----- Excerpted data

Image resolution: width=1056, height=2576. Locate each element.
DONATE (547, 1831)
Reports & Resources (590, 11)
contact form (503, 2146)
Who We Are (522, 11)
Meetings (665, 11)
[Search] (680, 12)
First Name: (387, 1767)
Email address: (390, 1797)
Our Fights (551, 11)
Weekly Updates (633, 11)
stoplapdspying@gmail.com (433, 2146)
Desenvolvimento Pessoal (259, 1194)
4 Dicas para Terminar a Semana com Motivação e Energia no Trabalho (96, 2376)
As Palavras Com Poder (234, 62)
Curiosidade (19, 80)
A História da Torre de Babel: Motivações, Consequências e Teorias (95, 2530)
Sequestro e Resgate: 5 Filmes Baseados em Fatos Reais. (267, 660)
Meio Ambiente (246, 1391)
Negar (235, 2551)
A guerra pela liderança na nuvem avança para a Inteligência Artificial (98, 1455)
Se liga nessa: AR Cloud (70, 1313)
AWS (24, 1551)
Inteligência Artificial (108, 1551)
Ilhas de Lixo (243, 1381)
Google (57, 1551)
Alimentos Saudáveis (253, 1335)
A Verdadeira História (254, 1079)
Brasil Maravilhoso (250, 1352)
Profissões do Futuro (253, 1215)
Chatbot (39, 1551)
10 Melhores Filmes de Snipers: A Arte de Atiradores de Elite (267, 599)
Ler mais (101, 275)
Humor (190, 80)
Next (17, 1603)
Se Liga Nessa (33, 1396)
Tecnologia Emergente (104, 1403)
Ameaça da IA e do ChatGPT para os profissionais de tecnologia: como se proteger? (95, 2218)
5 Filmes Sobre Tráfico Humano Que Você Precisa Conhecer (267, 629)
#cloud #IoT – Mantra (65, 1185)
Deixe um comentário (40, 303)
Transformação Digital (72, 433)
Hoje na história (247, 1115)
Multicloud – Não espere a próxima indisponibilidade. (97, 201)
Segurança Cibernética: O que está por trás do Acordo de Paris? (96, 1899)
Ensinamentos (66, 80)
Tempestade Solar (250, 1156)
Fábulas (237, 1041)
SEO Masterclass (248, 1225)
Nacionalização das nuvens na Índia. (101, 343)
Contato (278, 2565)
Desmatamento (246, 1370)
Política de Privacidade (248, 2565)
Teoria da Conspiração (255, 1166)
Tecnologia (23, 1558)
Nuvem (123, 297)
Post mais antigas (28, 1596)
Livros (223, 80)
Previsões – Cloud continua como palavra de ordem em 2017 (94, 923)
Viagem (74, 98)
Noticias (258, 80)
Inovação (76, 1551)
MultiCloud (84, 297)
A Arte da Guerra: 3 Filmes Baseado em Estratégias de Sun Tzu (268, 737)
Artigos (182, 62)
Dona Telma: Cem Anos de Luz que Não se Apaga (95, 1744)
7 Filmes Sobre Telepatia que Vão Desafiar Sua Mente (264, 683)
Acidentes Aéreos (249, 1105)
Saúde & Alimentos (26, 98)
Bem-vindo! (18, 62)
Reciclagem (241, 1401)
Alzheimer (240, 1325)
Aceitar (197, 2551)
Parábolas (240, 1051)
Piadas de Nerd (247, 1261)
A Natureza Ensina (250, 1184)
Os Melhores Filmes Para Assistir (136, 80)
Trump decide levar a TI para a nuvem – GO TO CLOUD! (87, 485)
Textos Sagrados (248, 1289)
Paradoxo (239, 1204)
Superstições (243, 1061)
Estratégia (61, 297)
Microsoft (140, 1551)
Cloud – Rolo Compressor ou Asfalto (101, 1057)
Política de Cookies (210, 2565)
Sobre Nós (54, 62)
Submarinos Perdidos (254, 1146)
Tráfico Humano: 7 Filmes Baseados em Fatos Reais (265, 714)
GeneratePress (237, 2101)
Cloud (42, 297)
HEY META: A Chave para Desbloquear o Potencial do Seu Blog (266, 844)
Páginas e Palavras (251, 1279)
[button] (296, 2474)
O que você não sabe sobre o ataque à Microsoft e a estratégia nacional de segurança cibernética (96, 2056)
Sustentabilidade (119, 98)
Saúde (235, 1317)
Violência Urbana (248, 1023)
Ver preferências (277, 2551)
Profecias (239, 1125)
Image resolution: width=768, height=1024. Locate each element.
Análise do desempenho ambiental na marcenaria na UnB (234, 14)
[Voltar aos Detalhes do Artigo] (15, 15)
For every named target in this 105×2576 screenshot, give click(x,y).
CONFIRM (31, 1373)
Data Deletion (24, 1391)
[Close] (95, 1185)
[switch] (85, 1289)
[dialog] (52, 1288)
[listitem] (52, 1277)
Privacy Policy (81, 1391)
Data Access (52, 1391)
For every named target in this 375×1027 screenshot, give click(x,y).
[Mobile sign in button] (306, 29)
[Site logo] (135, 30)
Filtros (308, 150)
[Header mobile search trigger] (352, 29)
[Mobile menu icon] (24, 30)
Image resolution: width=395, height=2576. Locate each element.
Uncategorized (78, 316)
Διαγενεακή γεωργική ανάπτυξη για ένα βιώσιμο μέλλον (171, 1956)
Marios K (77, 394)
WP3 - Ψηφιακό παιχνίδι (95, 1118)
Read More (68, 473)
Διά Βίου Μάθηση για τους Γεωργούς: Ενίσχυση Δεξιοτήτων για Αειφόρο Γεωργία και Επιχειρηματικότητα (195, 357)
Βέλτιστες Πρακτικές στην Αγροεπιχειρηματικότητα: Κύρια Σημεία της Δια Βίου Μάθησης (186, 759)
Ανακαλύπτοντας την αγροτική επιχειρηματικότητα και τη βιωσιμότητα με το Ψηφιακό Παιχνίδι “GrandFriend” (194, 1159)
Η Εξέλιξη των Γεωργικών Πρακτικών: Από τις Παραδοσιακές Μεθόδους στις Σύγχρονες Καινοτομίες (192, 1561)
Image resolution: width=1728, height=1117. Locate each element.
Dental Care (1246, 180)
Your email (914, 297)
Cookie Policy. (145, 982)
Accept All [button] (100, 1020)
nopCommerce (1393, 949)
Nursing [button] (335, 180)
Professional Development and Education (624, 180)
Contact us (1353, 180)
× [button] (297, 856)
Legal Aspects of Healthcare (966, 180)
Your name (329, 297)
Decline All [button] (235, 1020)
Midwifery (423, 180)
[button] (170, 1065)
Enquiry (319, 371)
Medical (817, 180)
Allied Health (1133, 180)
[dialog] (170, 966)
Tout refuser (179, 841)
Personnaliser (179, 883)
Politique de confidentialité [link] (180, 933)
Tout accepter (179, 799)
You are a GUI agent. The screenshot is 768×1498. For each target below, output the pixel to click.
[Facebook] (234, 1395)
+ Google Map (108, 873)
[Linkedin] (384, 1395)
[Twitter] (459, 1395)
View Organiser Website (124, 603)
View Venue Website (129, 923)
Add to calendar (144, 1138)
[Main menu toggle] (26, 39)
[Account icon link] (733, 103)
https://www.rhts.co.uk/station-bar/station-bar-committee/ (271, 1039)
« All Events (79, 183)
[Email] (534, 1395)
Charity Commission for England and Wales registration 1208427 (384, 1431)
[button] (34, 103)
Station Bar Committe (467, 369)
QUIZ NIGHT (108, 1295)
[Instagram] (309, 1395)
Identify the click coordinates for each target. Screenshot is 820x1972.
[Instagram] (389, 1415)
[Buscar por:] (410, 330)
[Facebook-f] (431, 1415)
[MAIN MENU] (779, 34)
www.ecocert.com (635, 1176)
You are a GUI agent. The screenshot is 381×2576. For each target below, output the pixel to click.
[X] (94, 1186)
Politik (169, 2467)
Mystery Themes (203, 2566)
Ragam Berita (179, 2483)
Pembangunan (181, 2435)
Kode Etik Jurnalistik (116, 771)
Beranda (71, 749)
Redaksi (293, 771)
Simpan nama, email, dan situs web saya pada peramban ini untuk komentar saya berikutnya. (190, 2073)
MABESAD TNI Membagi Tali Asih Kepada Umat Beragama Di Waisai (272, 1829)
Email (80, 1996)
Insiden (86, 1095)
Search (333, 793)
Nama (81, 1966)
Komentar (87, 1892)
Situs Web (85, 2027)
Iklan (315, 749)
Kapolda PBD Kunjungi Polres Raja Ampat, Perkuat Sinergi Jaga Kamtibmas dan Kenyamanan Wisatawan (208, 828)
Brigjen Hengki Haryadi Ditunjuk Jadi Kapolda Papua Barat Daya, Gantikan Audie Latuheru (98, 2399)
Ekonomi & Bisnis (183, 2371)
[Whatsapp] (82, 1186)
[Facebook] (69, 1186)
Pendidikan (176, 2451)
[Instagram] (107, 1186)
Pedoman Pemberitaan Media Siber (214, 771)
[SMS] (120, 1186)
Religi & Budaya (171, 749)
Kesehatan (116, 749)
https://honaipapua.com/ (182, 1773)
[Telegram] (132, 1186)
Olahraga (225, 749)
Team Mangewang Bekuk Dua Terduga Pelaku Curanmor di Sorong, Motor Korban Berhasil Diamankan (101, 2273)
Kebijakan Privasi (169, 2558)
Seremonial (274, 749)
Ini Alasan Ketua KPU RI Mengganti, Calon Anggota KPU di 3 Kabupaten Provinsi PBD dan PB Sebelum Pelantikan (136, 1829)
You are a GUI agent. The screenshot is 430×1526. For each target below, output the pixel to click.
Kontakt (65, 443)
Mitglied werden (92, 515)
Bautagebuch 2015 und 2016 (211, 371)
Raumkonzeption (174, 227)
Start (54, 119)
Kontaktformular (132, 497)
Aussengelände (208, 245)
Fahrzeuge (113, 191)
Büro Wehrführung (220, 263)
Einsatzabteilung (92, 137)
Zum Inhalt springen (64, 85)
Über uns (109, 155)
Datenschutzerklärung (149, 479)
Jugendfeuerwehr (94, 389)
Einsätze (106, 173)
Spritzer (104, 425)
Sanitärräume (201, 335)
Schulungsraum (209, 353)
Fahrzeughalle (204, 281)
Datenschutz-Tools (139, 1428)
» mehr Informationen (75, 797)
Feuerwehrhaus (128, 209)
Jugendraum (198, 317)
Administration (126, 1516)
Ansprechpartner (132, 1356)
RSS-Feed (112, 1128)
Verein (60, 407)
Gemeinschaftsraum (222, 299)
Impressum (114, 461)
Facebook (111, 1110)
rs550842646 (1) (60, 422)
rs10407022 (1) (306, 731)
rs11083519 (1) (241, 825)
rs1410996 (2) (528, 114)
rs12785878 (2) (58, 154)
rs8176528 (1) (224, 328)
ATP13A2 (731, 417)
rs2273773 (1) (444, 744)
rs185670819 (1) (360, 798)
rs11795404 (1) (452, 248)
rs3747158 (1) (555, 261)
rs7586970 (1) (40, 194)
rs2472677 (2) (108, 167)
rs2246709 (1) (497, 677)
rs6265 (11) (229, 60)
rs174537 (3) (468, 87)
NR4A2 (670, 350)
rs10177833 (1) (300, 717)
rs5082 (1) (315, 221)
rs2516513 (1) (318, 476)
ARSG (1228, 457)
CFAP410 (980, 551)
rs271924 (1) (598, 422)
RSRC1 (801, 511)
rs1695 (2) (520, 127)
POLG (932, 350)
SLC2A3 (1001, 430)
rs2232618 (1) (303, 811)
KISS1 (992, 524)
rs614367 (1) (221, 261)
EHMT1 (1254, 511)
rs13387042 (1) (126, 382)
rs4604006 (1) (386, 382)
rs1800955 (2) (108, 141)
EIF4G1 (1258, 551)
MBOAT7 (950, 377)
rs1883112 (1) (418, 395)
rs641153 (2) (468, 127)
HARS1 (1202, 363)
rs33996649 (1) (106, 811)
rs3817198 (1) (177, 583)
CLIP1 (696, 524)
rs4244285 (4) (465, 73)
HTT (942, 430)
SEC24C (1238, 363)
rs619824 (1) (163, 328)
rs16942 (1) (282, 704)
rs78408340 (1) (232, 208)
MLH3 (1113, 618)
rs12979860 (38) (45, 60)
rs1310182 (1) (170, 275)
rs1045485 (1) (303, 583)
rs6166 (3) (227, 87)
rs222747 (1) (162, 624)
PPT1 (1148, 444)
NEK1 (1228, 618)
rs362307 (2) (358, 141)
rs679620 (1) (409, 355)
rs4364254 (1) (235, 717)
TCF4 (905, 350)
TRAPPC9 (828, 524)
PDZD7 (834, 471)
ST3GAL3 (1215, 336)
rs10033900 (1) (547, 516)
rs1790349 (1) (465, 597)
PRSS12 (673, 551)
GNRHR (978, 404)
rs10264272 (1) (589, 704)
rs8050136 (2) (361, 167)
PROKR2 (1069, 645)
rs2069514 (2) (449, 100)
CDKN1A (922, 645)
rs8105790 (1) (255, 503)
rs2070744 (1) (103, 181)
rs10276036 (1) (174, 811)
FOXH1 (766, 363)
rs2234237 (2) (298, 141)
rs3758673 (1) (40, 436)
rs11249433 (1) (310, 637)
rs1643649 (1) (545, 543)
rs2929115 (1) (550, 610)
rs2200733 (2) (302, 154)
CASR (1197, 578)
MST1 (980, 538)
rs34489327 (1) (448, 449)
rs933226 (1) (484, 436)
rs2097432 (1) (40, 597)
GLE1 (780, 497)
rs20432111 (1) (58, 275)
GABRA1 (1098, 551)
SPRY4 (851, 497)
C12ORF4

----------

For the word "Kapolda", count the lines of the data that contain it and state only that count.

Your solution. 2